→ **Action item**
Line by line, repeat the data below exactly, beginning at the first line and ending at the line with "582x356 pixels.". Omit pictures.

- - - - -

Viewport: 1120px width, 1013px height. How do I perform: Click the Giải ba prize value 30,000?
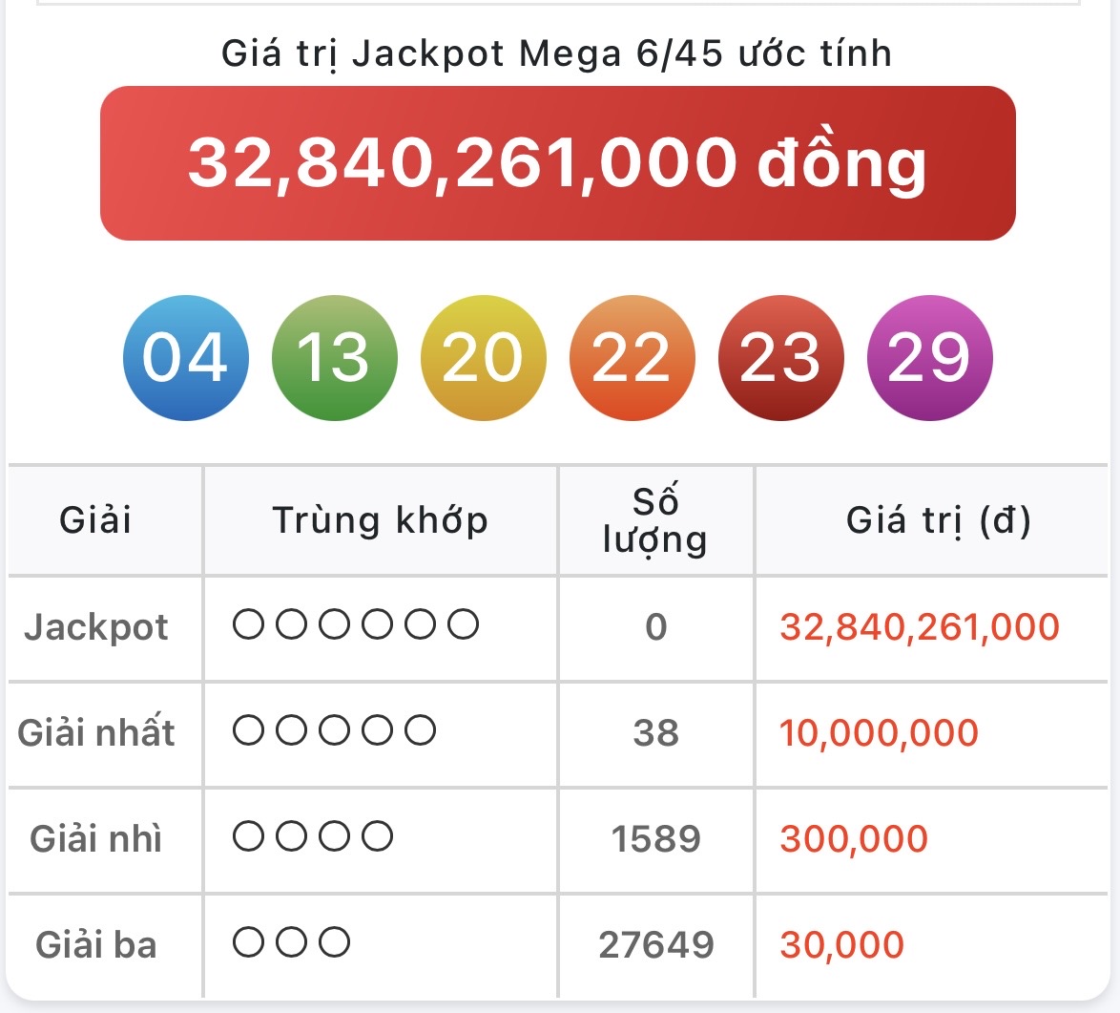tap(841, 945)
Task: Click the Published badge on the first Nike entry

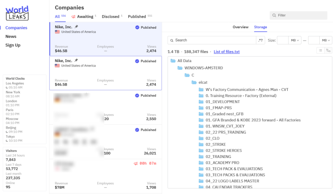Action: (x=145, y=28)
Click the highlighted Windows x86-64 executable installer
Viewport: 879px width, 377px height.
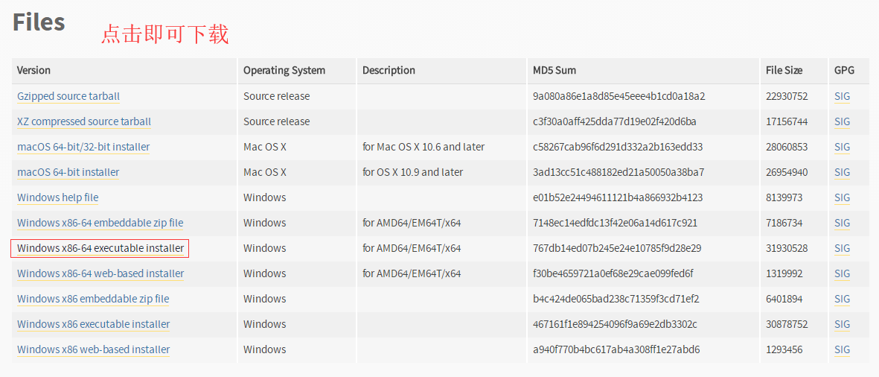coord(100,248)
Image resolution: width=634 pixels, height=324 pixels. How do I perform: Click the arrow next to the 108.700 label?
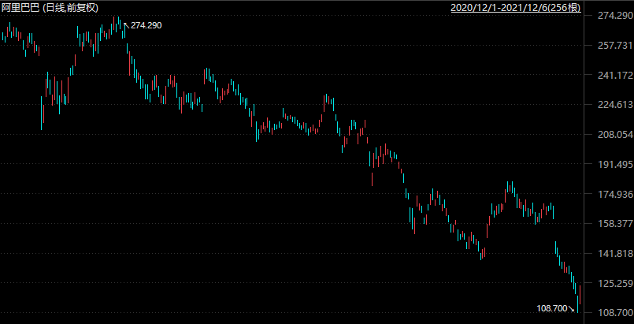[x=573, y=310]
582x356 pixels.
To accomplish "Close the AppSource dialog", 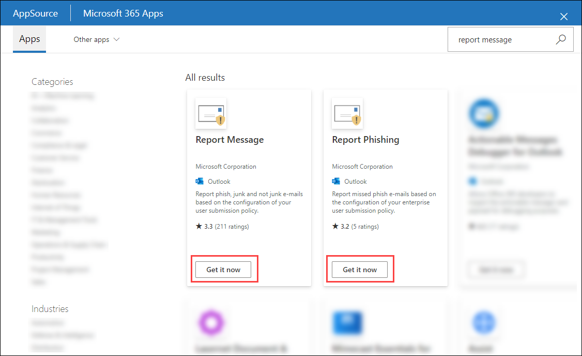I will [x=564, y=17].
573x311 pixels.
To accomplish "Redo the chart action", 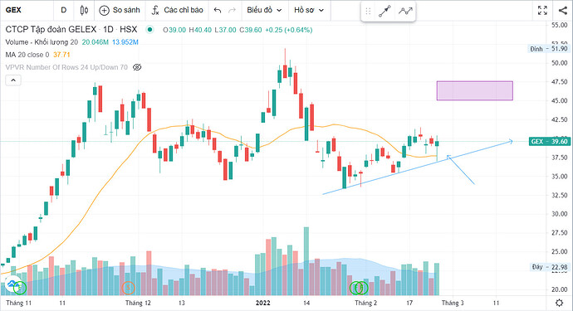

- - - - -

→ **Answer to this problem**
Viewport: 1120px width, 1013px height. How do I perform: Click the Giải ba prize value 30,000?
tap(841, 945)
Task: Click the Published badge on the first Nike entry

Action: (x=145, y=28)
Click the highlighted Windows x86-64 executable installer
Viewport: 879px width, 377px height.
coord(100,248)
Image resolution: width=634 pixels, height=324 pixels. How do I perform: Click the arrow next to the 108.700 label?
[x=573, y=310]
582x356 pixels.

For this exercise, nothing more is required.